„Lebe achtsam, lebe den Moment! Nur das zählt, was gerade passiert.“ – so lauten die Grundsätze der aktuellen Trends. Aber fühlen wir uns wirklich erfüllt, wenn wir immer nur in der Gegenwart leben und unsere Aufmerksamkeit nur auf das „Jetzt“ richten? Zeichnet sich in unserer Persönlichkeit jener Rahmen ab, der uns Halt gibt und uns in der verworrenen Welt der Gegenwart die Richtung weist? Wo sind jene Ankerpunkte, jene Werte, die uns eine stabile Grundlage bieten?

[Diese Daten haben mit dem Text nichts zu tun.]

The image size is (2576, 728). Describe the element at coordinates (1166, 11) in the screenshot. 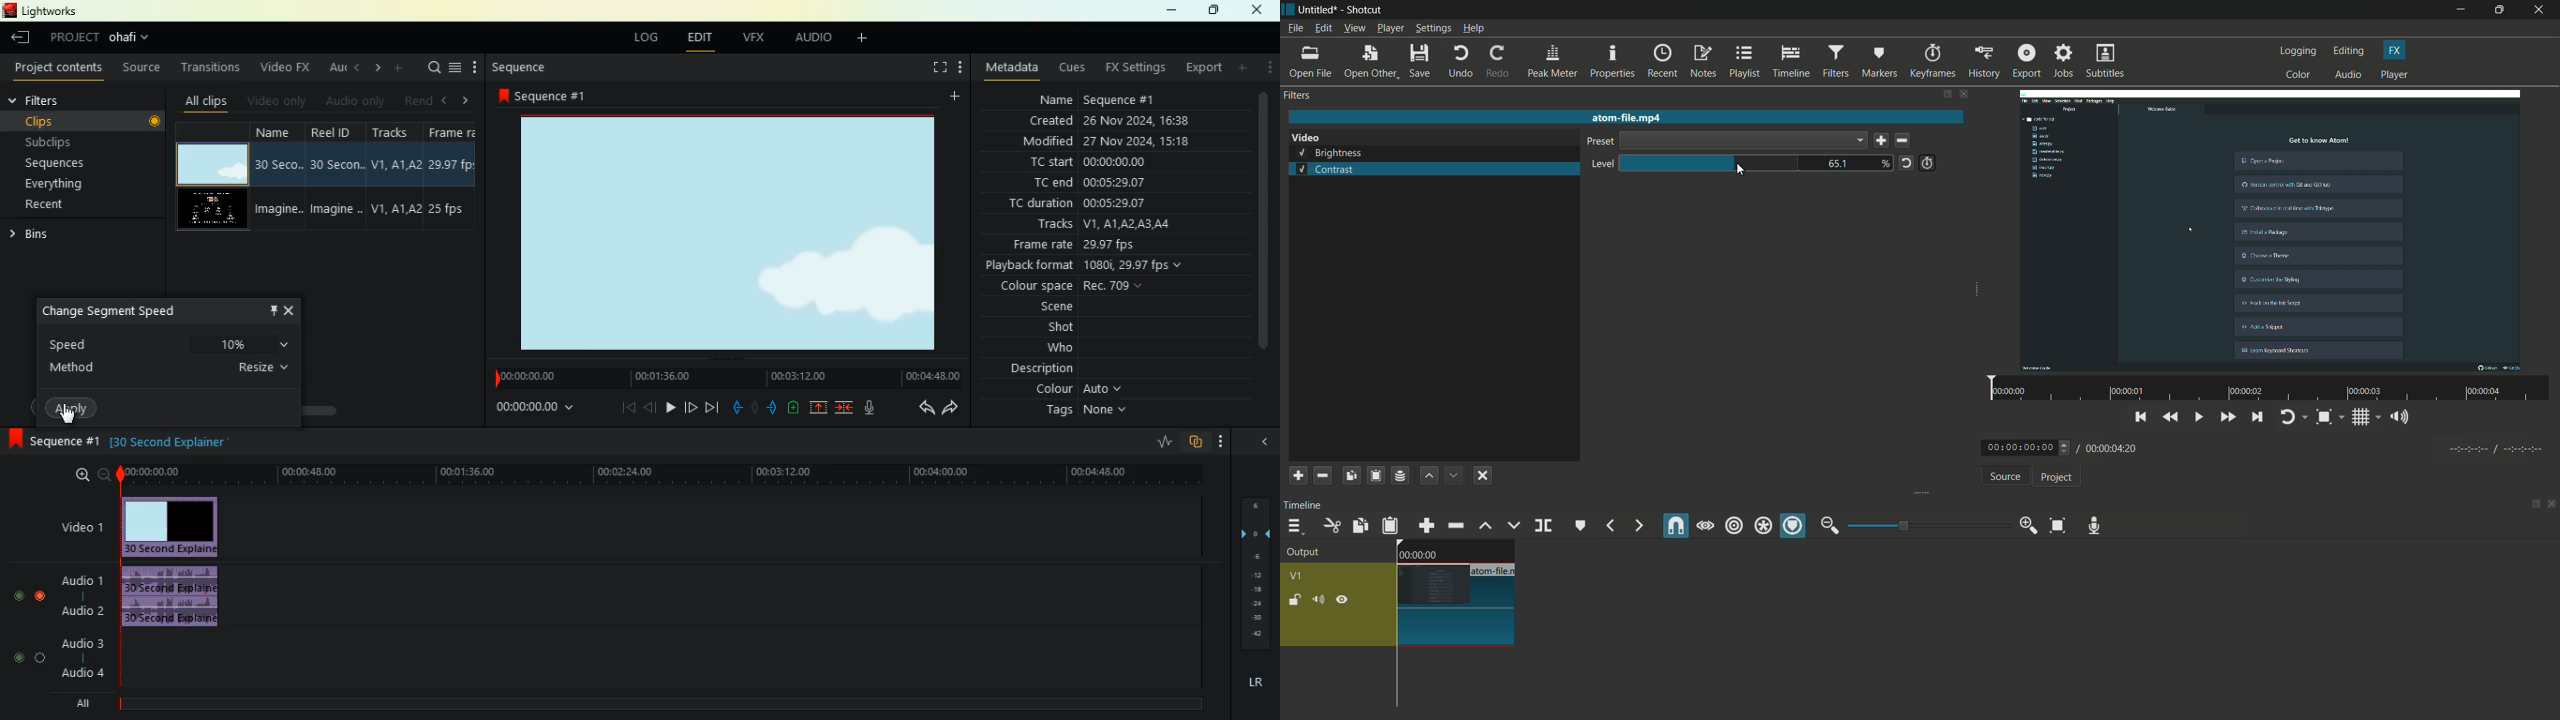

I see `minimize` at that location.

All dies liegt in unseren Wurzeln, in unserer Vergangenheit verborgen. In den Strömungen der Gegenwart ist es wichtig, dass wir nicht vergessen, woher wir kommen und was wir mitnehmen, was wir an unsere Kinder weitergeben.
Unsere familiären genetischen Muster und Gewohnheiten prägen sich seit unserer Kindheit tief in unsere Instinkte ein und formen unsere Persönlichkeit grundlegend, sie bestimmen unsere Identität. Das generationsübergreifende, kulturelle Gerüst unserer Persönlichkeit können und dürfen wir nicht umgestalten. Es muss ein Nachhall unserer deutschen Traditionen und des Wissens unserer Vorfahren sein; wir dürfen nicht zulassen, dass die Wellen moderner Strömungen jene Werte auslöschen, die in uns wohnen. Es ist unsere Aufgabe, die Vergangenheit zu ehren und Verantwortung für die Zukunft zu übernehmen. Deshalb ist es wichtig, dass wir unsere volkstümlichen Bräuche in der Gegenwart selbstbewusst und authentisch leben.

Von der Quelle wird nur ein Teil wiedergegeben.